En la práctica, la paz, la ampliación de los derechos civiles y del pluralismo cultural van acompañados por el aumento de la brecha social, la reducción de los servicios sociales y el deterioro de las condiciones de vida de los grupos sociales más vulnerables a las “reglas del mercado”. Esos grupos perciben el “proceso de paz” como una amenaza a su identidad y a su status, que al menos estaban garantizados cuando el Estado-Nación era percibido como una entidad “fuerte”. Como ocurrió en las elecciones de 1996 (en las que ganó Benjamín Netanyahu) y del 2000 (que coronaron a Ariel Sharón), los sectores sociales más afectados por el modelo neoliberal son los que apoyan electoralmente a la otra fuerza alternativa a la vieja hegemonía del sionismo clásico: el sionismo fundamentalista basado en el particularismo étnico y el chauvinismo.

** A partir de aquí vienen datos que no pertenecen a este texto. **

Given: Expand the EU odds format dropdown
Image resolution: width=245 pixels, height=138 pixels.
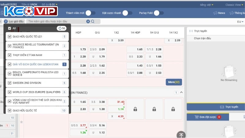Looking at the screenshot, I should 240,22.
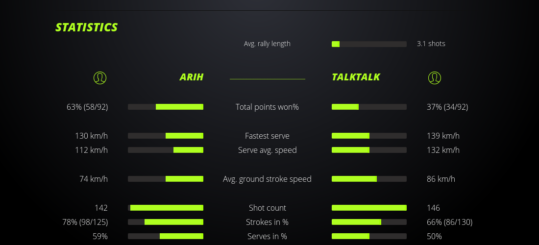This screenshot has height=245, width=539.
Task: Click the Avg. ground stroke speed label
Action: click(x=267, y=179)
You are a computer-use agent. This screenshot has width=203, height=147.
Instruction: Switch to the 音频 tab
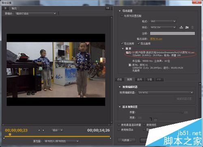140,80
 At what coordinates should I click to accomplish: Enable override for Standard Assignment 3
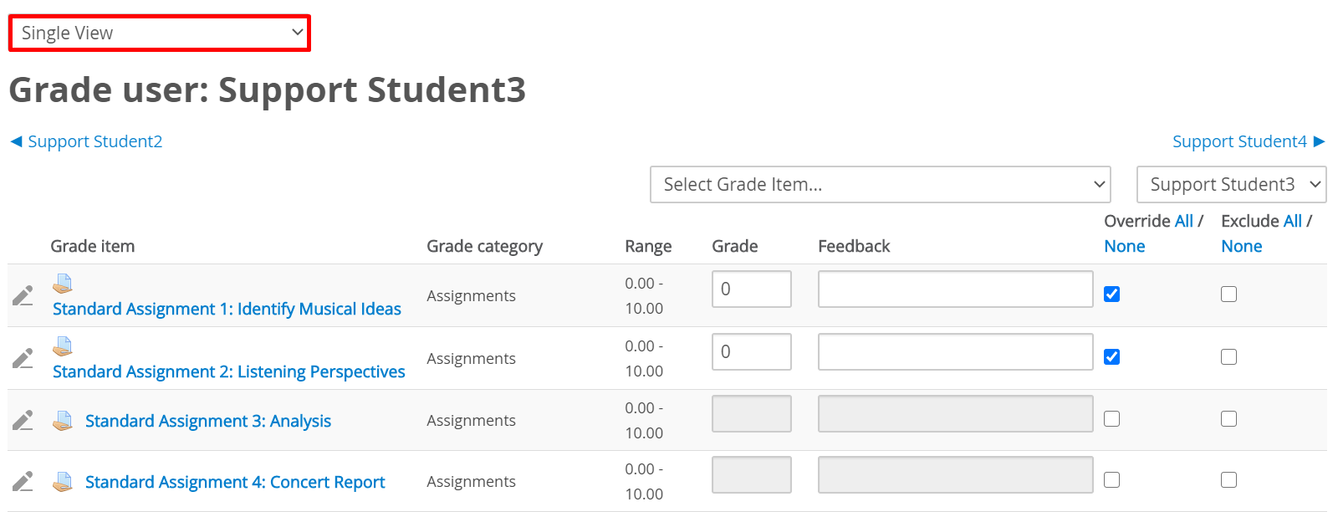[x=1111, y=418]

Esta última fuerza, que ha crecido considerablemente desde el colapso del proceso de paz, la militarización de la Intifada y el recrudecimiento del terrorismo (el Jihad de los palestinos) y del contraterrorismo estatal, si bien no se opone a los rasgos mercantilistas y privatizadores de Mc World, rechaza rotundamente cualquier renuncia a la integridad territorial del “Gran Israel” y los efectos “desjudaizantes” del pluralismo cultural.
La política partidaria en Israel parece estar atrapada por la lógica de Mc World con y contra Jihad.
La izquierda prometió la paz pero descuidó la igualdad. La derecha prometió seguridad y dignidad y viene socavando los cimientos básicos del bienestar general.
¿Surgirá en esta coyuntura, al fragor de las luchas sociales diarias contra los estragos del fundamentalismo de mercado, una nueva alternativa política, que escape a las disyuntivas excluyentes de las fuerzas que se disputan el mando del erosionado proyecto nacional-estatal?
Ante el avance de la globalización del capital, ¿es posible articular un modelo societario que garantice la igualdad en la pluralidad, es decir: la igualdad no entendida como reglamentación (como en el socialismo burocrático) sino como el reparto equitativo de los bienes y de las oportunidades que no uniformice las diferencias, sino que las tome en cuenta?
Si tenemos en cuenta que incluso en el movimiento kibutziano, la gestión pública de la economía es considerada ineficiente y autocrática, y está siendo reemplazada por la lógica del mercado, no parece tener mucho tino depositar expectativas en el devenir de las fuerzas sociales y políticas instituidas.
Lo instituyente, en cambio, aquello que se está forjando como producto del descontento, pero que todavía no se ha cristalizado en una forma claramente definida ni definitiva, en las múltiples expresiones del malestar en la cultura de la globalización (Mc World + Jihad) está la brújula de la esperanza.
El sionismo comenzó siendo un movimiento utópico que proponía la redención nacional del pueblo judío. La creación y consolidación del Estado de Israel dieron como resultado la adecuación del contenido revolucionario del sionismo a las necesidades del Estado, y no a la inversa: la adecuación del Estado a los fines de la revolución sionista. En forma similar a lo que ha ocurrido históricamente con todas las revoluciones, la opción de centrarse en un sistema de prácticas burocráticas, por justificada que sea en determinada coyuntura, termina prevaleciendo por sobre la opción de renovar o reactualizar el contenido emancipador originario. Con sus limitaciones y parcialidades (señaladas más arriba), el postsionismo propone una agenda pública y una redefinición de la identidad colectiva israelí en una época en la que el nacionalismo sólo puede -en el mejor de los casos- reafirmar prácticas burocráticas o -en el peor- profundizar políticas de exclusión.